The January effect, which is a tax evasion strategy by retail and institutional investors who deliberately realise losses and buying them back like no change has happened in their portfolio.
Of course, January effect takes place at the first week, prolonging a 5 consecutive days of dip. This is a real world phenomena observed over the years where traders and investors sell a losing position and buying them at the low in order to evade tax. The tax laws for stock market investors allows losses to be subtracted from the amount of payable tax similar to the deferred tax asset for a firm. January effect on Small cap stocks tend to produce higher return at the first 5 days than the rest of the year.

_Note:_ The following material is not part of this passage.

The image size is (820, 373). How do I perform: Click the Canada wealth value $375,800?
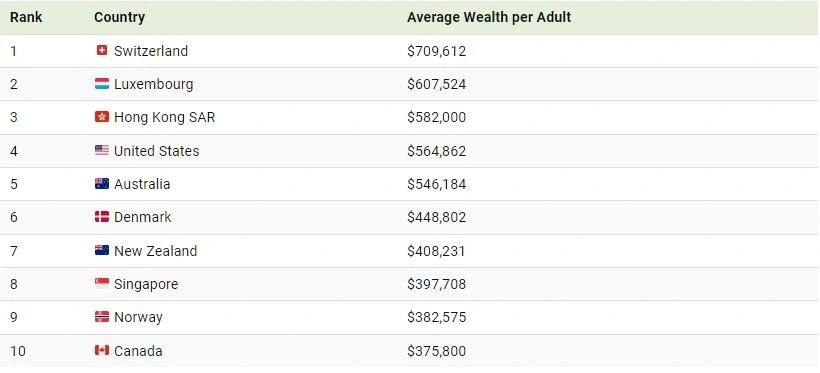point(437,351)
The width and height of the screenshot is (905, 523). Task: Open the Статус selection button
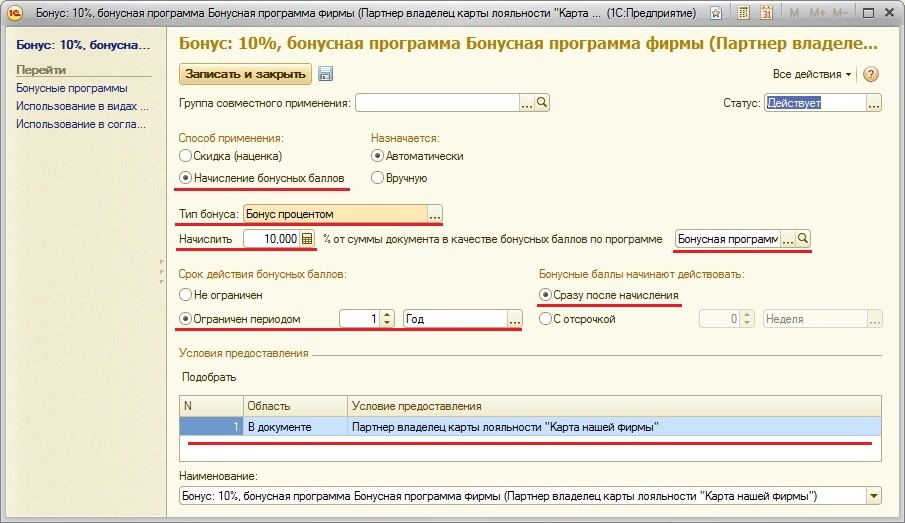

Since a loss is booked repurchasing them at the current price will make no difference, no money is lost and the demat has the same quantity of shares. In actual happening, what we neglect is the price change between selling and purchasing date. This might show variations, but altogether the market falls establishing a high possibility of repurchasing lower than the selling price. After the first week of January, everything returns to normal, the price takes a dive.
The graph explains the returns on the month of January to the rest of the months in the same year. The returns from the dip to the normal level is astonishingly high for the small cap stocks (small) and decreases as the market cap increases (Big).
- Turn off the month effect
- Turn off the week effect
- The Weekend effect
- Holiday effect
If someone reading here is dubious about these phenomena, the effects are absolutely noticeable on every ending period of a week, a month, and a year. Not a conviction, professionals have observed this for years and believe them with solid grounds and they do repeat every year.